[Screenshot grounding data]
---+---

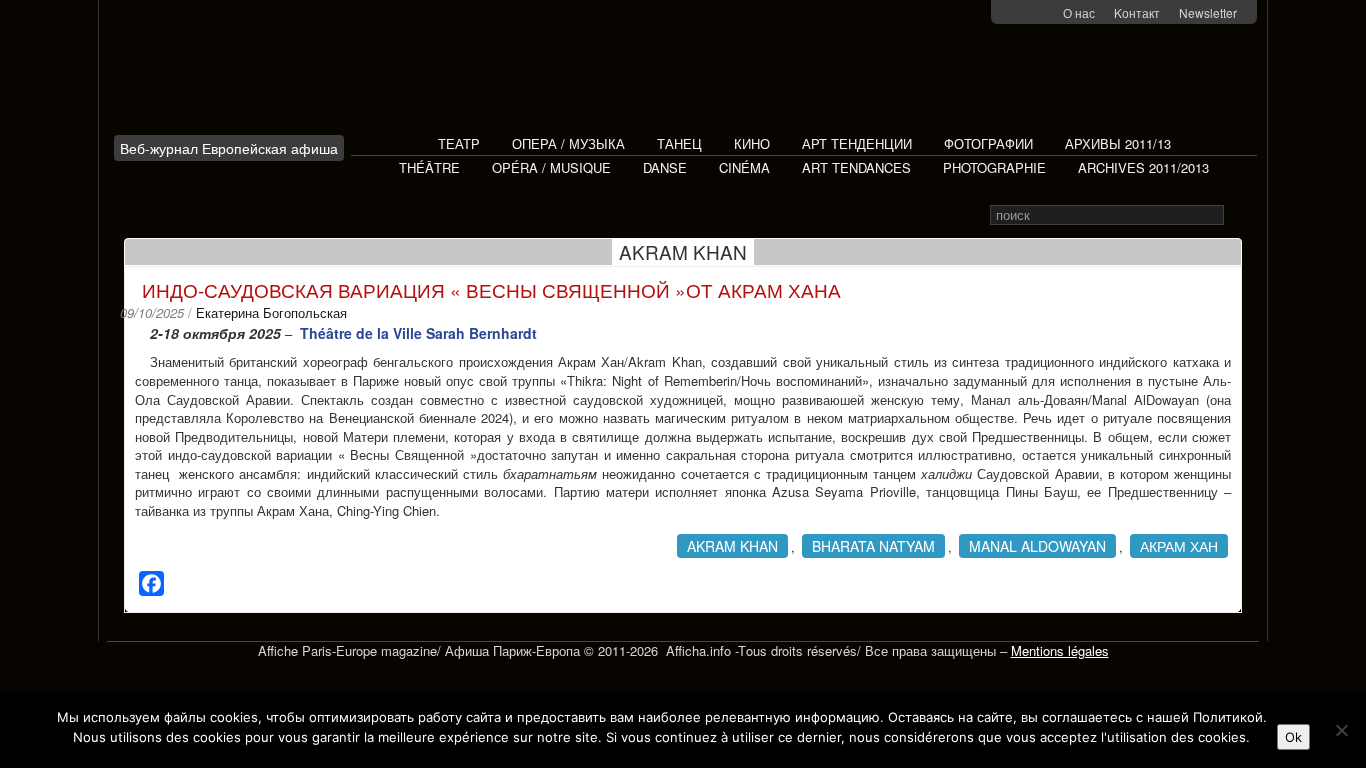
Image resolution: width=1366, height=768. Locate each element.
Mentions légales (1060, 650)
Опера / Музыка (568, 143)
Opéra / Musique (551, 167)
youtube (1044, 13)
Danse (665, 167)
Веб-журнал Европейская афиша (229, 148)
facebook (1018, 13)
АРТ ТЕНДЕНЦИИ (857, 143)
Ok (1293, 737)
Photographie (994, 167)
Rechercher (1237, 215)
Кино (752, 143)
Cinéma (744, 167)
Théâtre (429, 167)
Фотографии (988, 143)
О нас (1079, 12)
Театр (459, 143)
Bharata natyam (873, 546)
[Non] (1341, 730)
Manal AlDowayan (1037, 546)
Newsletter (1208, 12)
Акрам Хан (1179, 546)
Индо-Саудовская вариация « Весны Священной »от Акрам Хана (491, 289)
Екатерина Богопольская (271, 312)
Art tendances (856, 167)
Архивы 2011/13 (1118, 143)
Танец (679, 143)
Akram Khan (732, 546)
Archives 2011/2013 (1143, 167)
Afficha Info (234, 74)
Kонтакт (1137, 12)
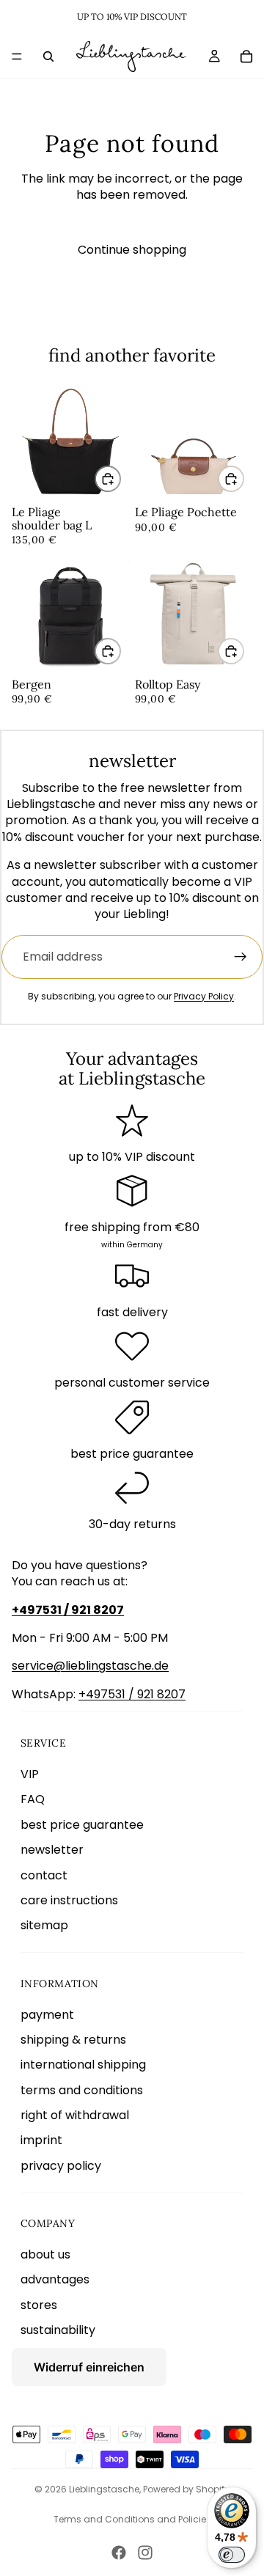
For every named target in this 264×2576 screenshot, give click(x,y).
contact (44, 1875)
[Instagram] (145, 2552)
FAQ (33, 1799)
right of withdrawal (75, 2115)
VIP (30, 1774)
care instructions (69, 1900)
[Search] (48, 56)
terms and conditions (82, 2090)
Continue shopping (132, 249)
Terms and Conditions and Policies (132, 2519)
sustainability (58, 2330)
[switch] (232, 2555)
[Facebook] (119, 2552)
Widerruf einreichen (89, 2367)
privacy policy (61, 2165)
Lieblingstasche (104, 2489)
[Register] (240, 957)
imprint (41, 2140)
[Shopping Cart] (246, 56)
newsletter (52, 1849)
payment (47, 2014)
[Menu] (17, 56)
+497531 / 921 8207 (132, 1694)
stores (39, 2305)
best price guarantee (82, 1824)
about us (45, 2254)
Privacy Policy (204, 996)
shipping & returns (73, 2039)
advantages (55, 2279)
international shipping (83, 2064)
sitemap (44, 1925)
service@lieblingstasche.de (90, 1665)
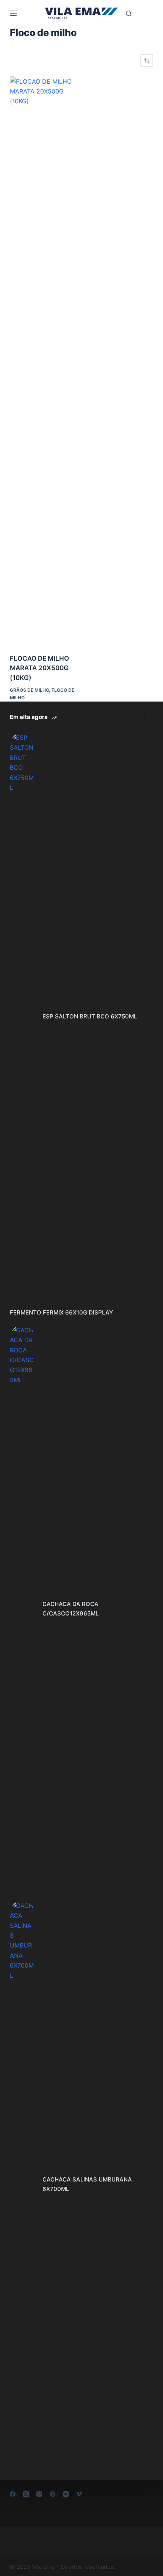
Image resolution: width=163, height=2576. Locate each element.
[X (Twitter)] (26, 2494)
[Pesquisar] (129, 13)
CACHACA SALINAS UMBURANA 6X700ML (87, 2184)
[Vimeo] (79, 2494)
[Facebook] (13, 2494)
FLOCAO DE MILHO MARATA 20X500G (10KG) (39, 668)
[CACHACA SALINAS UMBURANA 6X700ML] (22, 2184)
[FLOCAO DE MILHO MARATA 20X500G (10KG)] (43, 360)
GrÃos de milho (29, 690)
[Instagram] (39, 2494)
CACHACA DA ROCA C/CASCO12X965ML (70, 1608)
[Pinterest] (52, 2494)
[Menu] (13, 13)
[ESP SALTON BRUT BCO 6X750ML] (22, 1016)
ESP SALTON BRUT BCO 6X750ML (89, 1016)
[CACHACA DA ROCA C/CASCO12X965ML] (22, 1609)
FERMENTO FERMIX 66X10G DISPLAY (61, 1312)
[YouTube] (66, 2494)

---+---

> Problem to work on: Every line of the records that includes the word "element" should be gathered.

> The completed task:
Image resolution: width=1366, height=768. Locate each element.
Image resolution: width=163, height=2576. Locate each element.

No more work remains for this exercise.